## TASK DIRECTIONS
Without reproducing any image, print the listing below exactly.
-------
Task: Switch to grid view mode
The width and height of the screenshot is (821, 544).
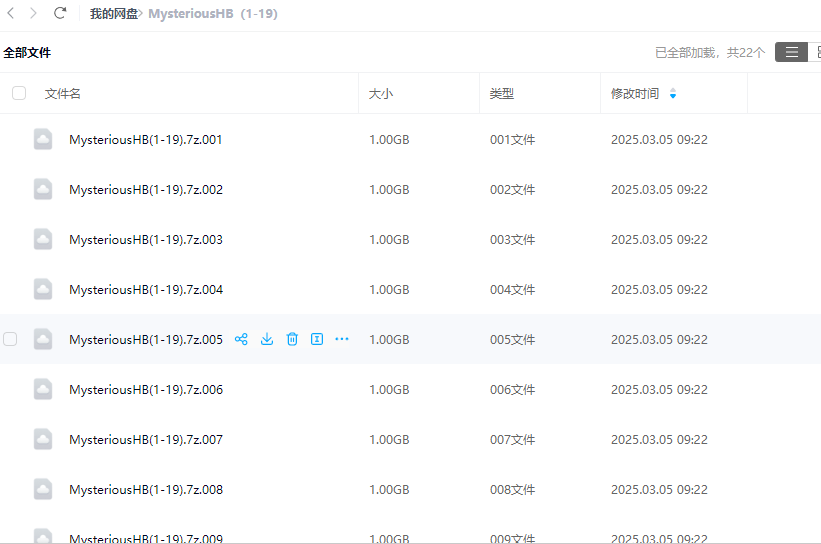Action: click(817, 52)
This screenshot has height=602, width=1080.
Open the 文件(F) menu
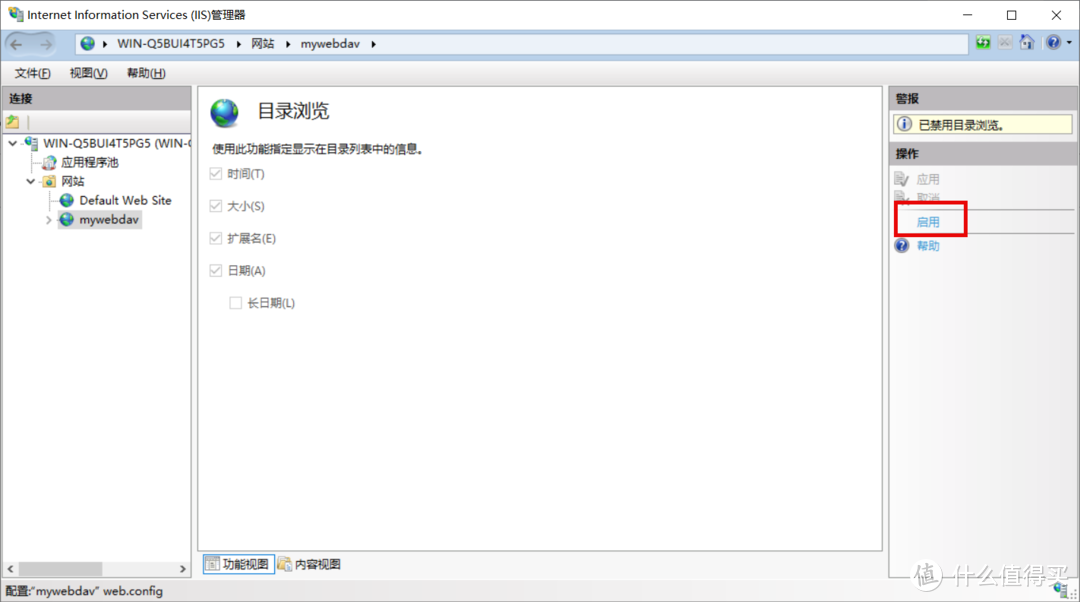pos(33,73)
-------
## EXERCISE RESPONSE
Task: Switch to grid view mode
The width and height of the screenshot is (821, 544).
Action: click(817, 52)
This screenshot has height=602, width=1080.
Open the 文件(F) menu
pos(33,73)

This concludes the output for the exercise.